London Mayor Sadiq Khan was guided through the camp by museum director Piotr Cywinski and viewed a plaque that includes the name of his city after it recently pledged a contribution of 300,000 pounds ($391,000) for the site's preservation.  Organizers of the event in Poland, the Auschwitz-Birkenau state memorial museum and the World Jewish Congress, sought to keep the spotlight on survivors.  'This is about survivors. It's not about politics,' Head of the World Jewish Congress, Ronald Lauder said Sunday, gathering at the death camp with several survivors.

Lauder warned that leaders must do more to fight anti-Semitism, including passing new laws to fight it.  On the eve of the commemorations, survivors, many leaning on their children and grandchildren for support, walked through the place where they had been brought in on cattle cars and suffered hunger, illness and near death.  They said they were there to remember, to share their histories with others, and to make a gesture of defiance toward those who had sought their destruction.  'We want the next generation to know what we went through and that it should never happen again,' Auschwitz survivor David Marks, 93, said earlier at the former death camp, his voice breaking with emotion.

Thirty-five members of his immediate and extended family of Romanian Jews were killed in Auschwitz, the largest of Nazi Germany's camps that have come to symbolise the six million European Jews who died in the Holocaust.  For some, the camp is now the only burial ground for their parents and grandparents, and they will be saying kaddish, the Jewish prayer for the dead.  'I have no graves to go to and I know my parents were murdered here and burned.
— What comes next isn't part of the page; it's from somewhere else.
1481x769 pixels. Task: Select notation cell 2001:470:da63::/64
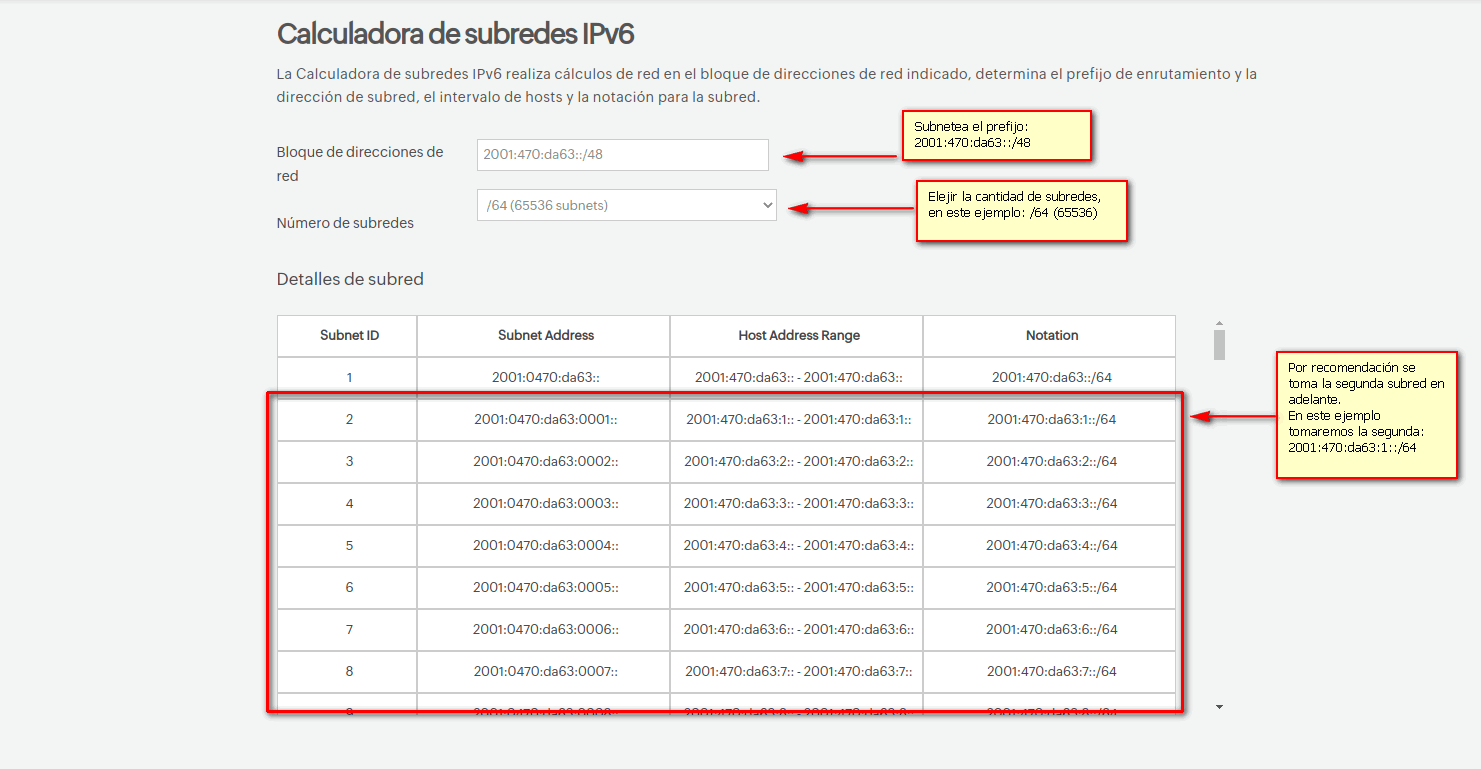[x=1051, y=378]
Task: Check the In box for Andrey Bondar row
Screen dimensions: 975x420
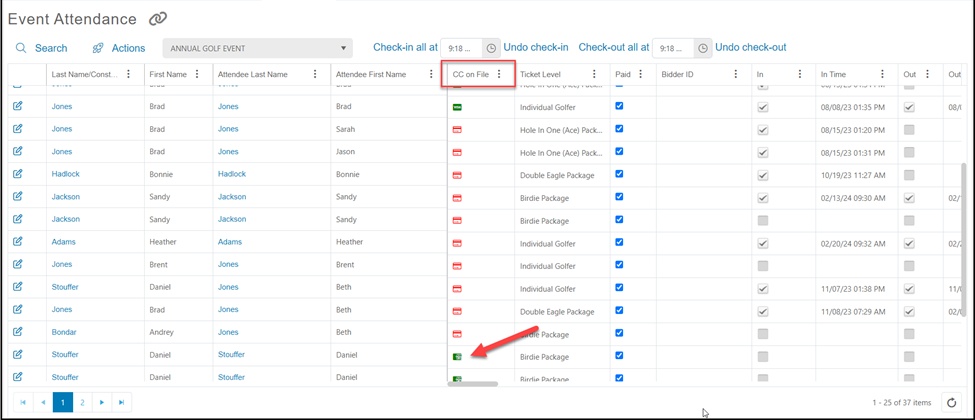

So this is how I pay homage to them,' said Yvonne Engelman, a 92-year-old who came from Australia, joined by three more generations now scattered around the globe.

She recalled being brought in from a ghetto in Czechoslovakia by cattle car, being stripped of her clothes, shaved and put in a gas chamber.  By some miracle, the gas chamber that day did not work, and she went on to survive slave labor and a death march.  A 96-year-old survivor, Jeanette Spiegel, was 20 when she was brought to Auschwitz, where she spent nine months.  Today she lives in New York City and is fearful of rising anti-Semitic violence in the United States.  'I think they pick on the Jews because we are such a small minority and it is easy to pick on us,' she said, fighting back tears.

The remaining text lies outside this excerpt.